La historia tendría morusas de éxtasis si hubiéramos consagrado la potencia de nuestros cuerpos juveniles a destruir la quietud de esa noche de 1999 con respiraciones agitadas, vapor empañando los vidrios y la irresistible atracción que causa descubrir un auto con dos personas que se la están pasando mejor que uno. No fue así: en el instante en que una patrulla se detuvo junto a nosotros, sólo hablábamos.
Un policía de azul bajó, tocó la ventana del lado de Celeste y nos preguntó, alumbrándonos con la violatoria luz blanca de su linterna: “¿Qué hacen?”. “Nada”, contestamos como niños incriminados. “¿Cómo que nada? No se hagan”. “Mire”, le señalé mi pantalón a la altura de la cremallera cerrada (mi coartada), a donde apuntó su luz. “Voy a tener que remitirlos al Ministerio Público por faltas a la moral”. “Pero oficial, no estamos haciendo nada”. “Igual los voy a remitir por estacionarse en sentido contrario”. “Pero esa no es una infracción para llevarnos al MP. Póngame la multa”, le rogué. “No te voy a poner ninguna multa, pero sí te voy a poner en la madre antes de llevarte al MP”. Al oír eso, le susurré a Celeste que entrara a su casa. Al inicio se negó, pero pronto entendió que era lo mejor. La dejaron irse.
El segundo oficial salió de la patrulla e hicieron una oferta: “Nos das todo lo que traes o te ponemos una putiza y luego te llevamos al MP por faltas a la moral”.
No había alternativa. Abrí la cartera frente a sus ojos y observaron un billete de 50 pesos. Miseria para sus expectativas. “Ya vimos que traes tarjeta de débito. Decide: putiza o te acompañamos al cajero”.
Me escoltaron unas cuadras hasta Revolución y frené ante un cajero. Cuando descendí, uno de ellos se acercó: “Saca todo lo que puedas o te metemos ahí”, me advirtió mostrándome la oscuridad de la empedrada calle Sofía.

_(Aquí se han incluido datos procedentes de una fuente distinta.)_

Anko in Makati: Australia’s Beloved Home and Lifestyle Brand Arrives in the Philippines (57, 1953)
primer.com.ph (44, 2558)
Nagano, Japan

Les entregué los billetes, los contaron y se fueron.
En ese entonces, hace 14 años, podía sonar muy grave que dos policías te extorsionaran con violencia o tuvieran el cinismo de llevarte a un cajero. Hoy, eso sería un cuento de hadas: en 2013 los policías pueden secuestrarte (como ocurrió con los chicos del Bar Heaven y el colombiano Jairo Guzmán) e incluso ejecutarte.
Si un médico se esforzara en enfermarnos, si un guardavidas quisiera ahogarnos o un arquitecto construyera mal un edificio con el propósito de que se desplomara, nuestra indignación sería infinita. Con los uniformados somos complacientes. Aunque su razón de ser es protegernos, nos lastiman; y nosotros solemos resignarnos: asumimos que sufrirlos es parte del juego de vivir en el DF. Y ellos, como nunca enfrentan a la justicia y saben que nos atemorizan, han pasado de exigirte una mordida, tan jocosamente chilanga, a la industria de la muerte.
Es muy buena hora para extirpar el cáncer. De lo contrario, en 14 años diremos: “Antes sólo secuestraban y de vez en cuando mataban. Ahora mira de lo que son capaces”.